Lisbon is the capital of Portugal and Lisboa and is located on the Tagus River where it broadens to enter the Atlantic Ocean. Lisbon is Portugal's largest city and its cultural, administrative, commercial, and industrial hub. It has one of the best harbors in Europe, handling a large trade, and it has become a major cruise port. Agricultural and forest products and fish are exported. The city's industries include the production of textiles, chemicals, and steel oil and sugar refining and shipbuilding. A large transient and tourist trade is drawn to Lisbon, which is set on seven terraced hills.

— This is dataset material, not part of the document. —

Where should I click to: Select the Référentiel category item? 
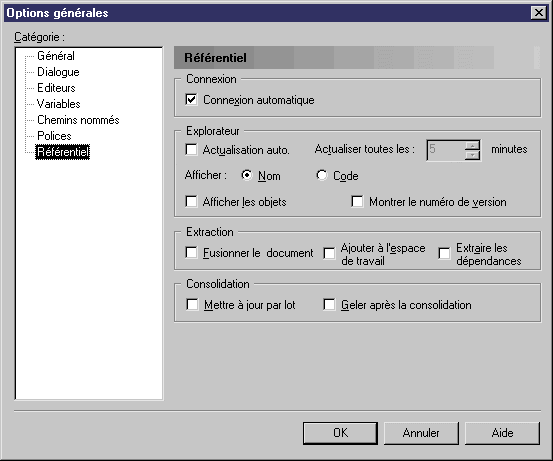[63, 152]

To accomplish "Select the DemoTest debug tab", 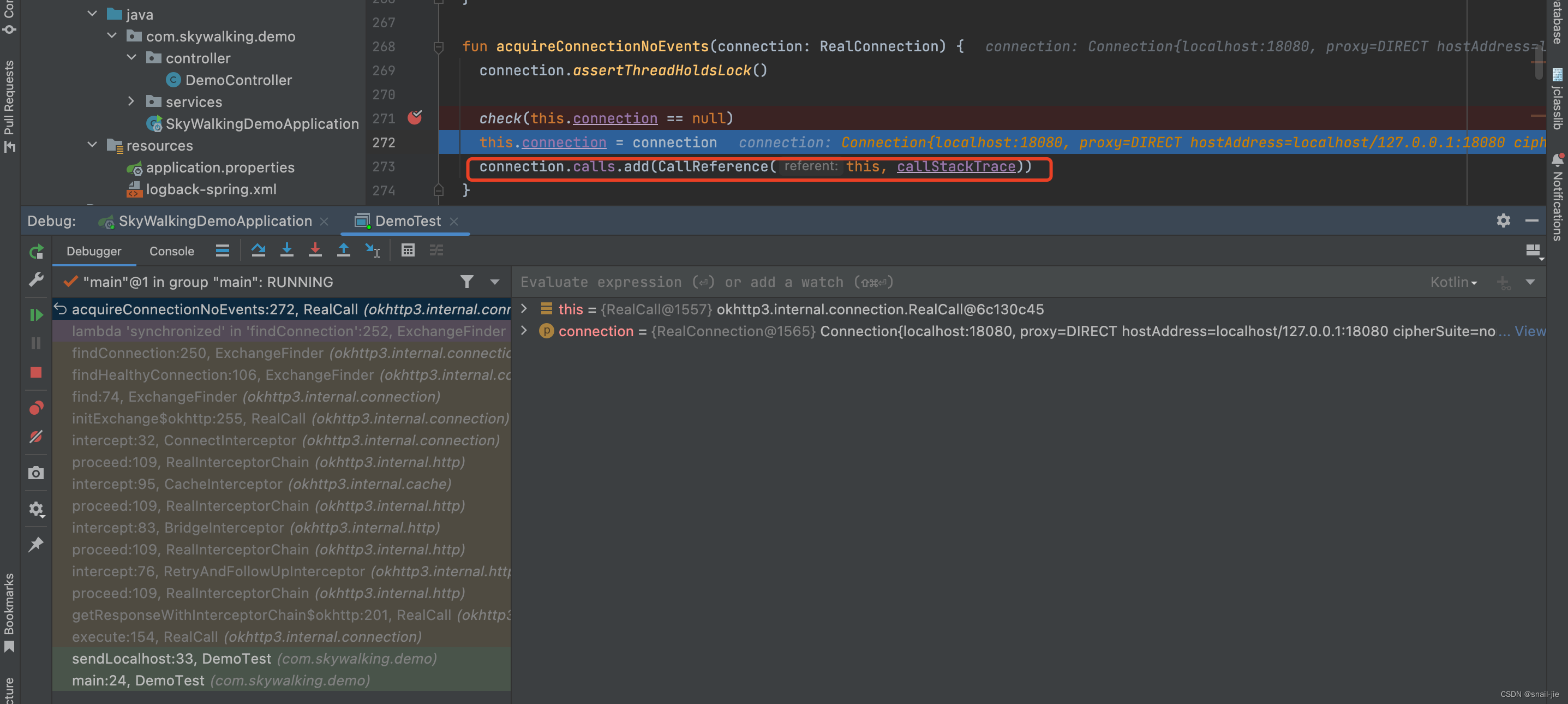I will pos(405,221).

In Lisbon, the sun shines 290 days a year and the temperature rarely drops below 15oC. It is a city where you feel safe wandering around day or night, where the cuisine is dedicated to creating over a thousand ways to cook the beloved bacalhau (salted cod), and where you’ll find restaurants to suit every taste, budget and requirement. Lisbon is full of authenticity where old customs and ancient history intermix with cultural entertainment and hi-tech innovation. Lisbon is ageless, but it loves company. After all, Lisbon is famous for its hospitality and the family-like way it welcomes visitors.
Despite modernization, Lisbon in many ways retains the air of a 19th-century city. The varinas (fish vendors) who roam the streets dressed in long black skirts still carry their wares in baskets on their heads. Vessels tie up at quays where the clang of trolley cars blends with ships’ horns. At dawn, fishing boats deposit their catch for noisy auction with Lisbon shop owners while the fish vendors wait to fill the baskets they peddle through the streets. The general outlines of the city remain as they have for hundreds of years. Lisbon is still a city of balconies and vistas. Some of the most striking of the latter can be seen from the miradouros, the terraces maintained by the municipality on seven of its hillsides.